» Exercise description:
Exclude the pictures, then quote exactly the lines from the one holding "295x272 pixels." through the last line of the records.

START Given information

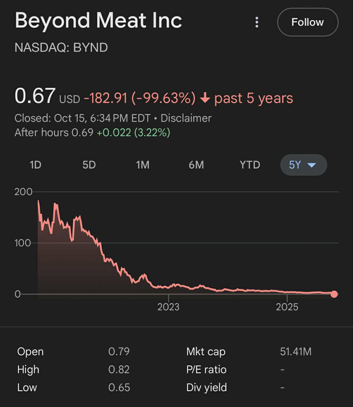Click the red down arrow price indicator
The height and width of the screenshot is (407, 353).
click(x=205, y=98)
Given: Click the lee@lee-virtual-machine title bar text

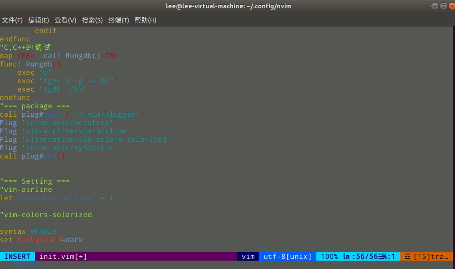Looking at the screenshot, I should (228, 6).
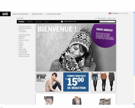The height and width of the screenshot is (108, 135).
Task: Click the wishlist star icon
Action: pyautogui.click(x=96, y=18)
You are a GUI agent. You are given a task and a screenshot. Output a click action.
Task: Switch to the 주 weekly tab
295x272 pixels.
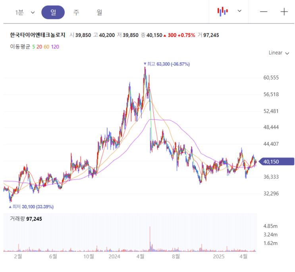click(x=76, y=12)
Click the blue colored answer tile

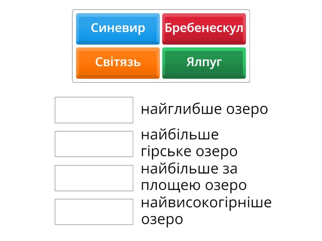point(118,29)
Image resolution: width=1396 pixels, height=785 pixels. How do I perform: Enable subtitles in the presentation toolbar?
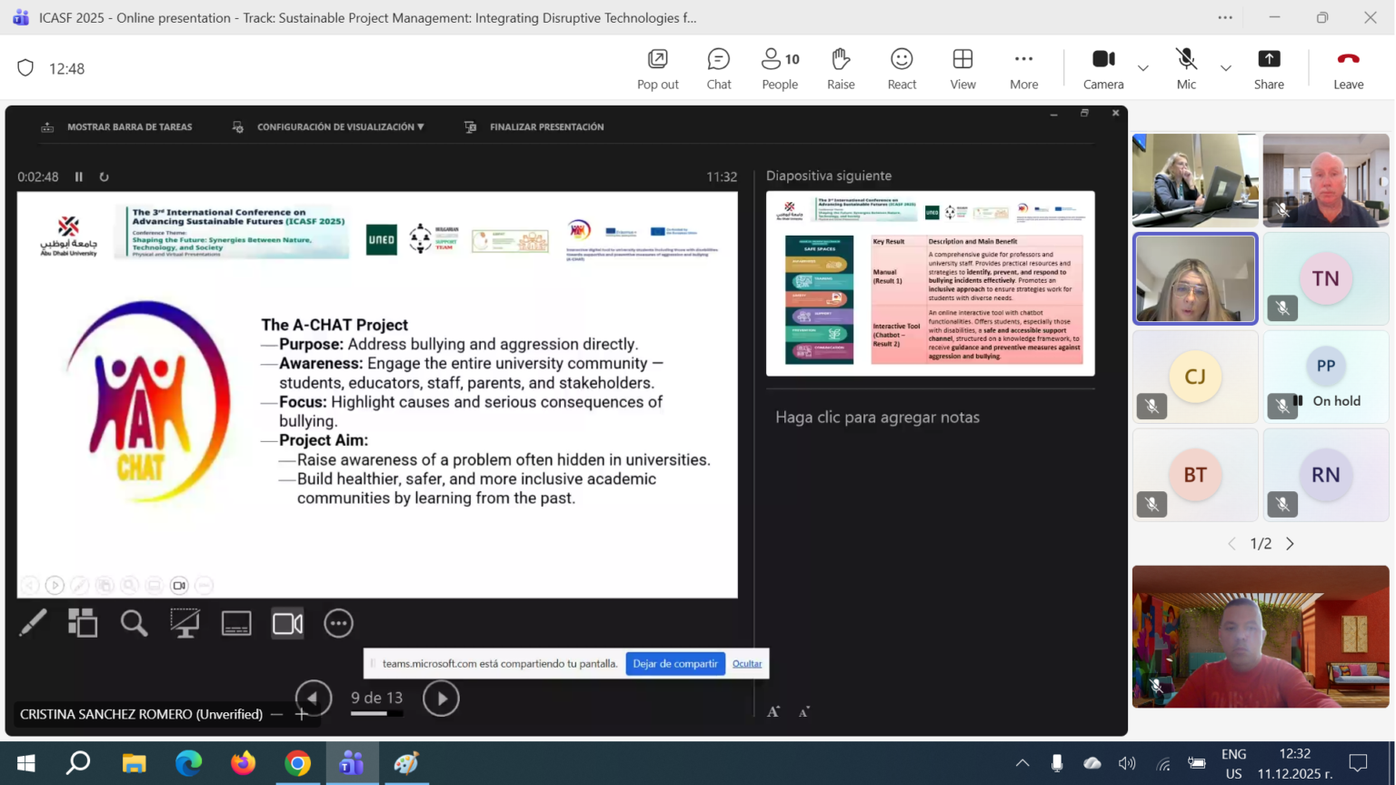coord(235,623)
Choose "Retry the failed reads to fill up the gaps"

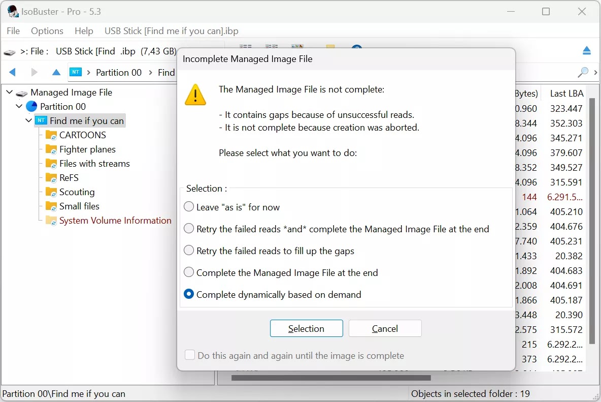pos(188,251)
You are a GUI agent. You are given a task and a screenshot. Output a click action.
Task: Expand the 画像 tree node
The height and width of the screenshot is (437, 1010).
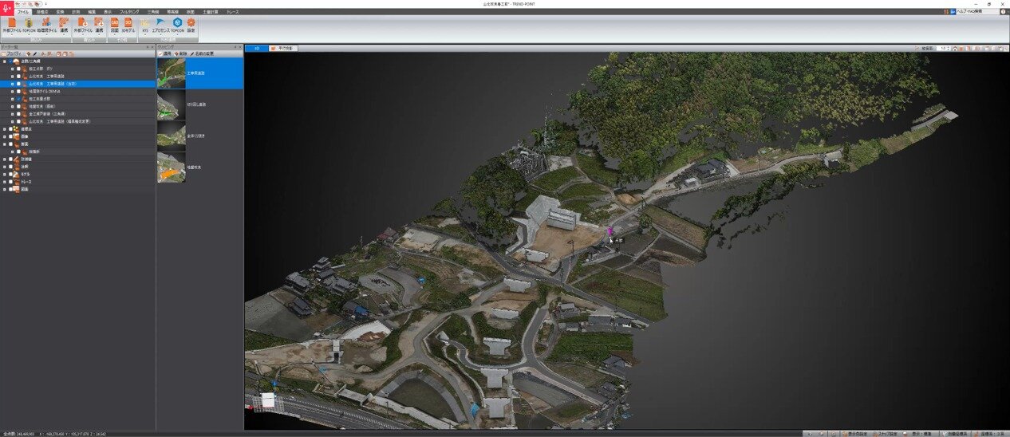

END Given information

» Your solution:
295x272 pixels.
click(x=76, y=12)
Click the blue colored answer tile

point(118,29)
Image resolution: width=1396 pixels, height=785 pixels. How do I perform: Enable subtitles in the presentation toolbar?
coord(235,623)
Choose "Retry the failed reads to fill up the gaps"

pos(188,251)
You are a GUI agent. You are given a task and a screenshot. Output a click action.
Task: Expand the 画像 tree node
The height and width of the screenshot is (437, 1010).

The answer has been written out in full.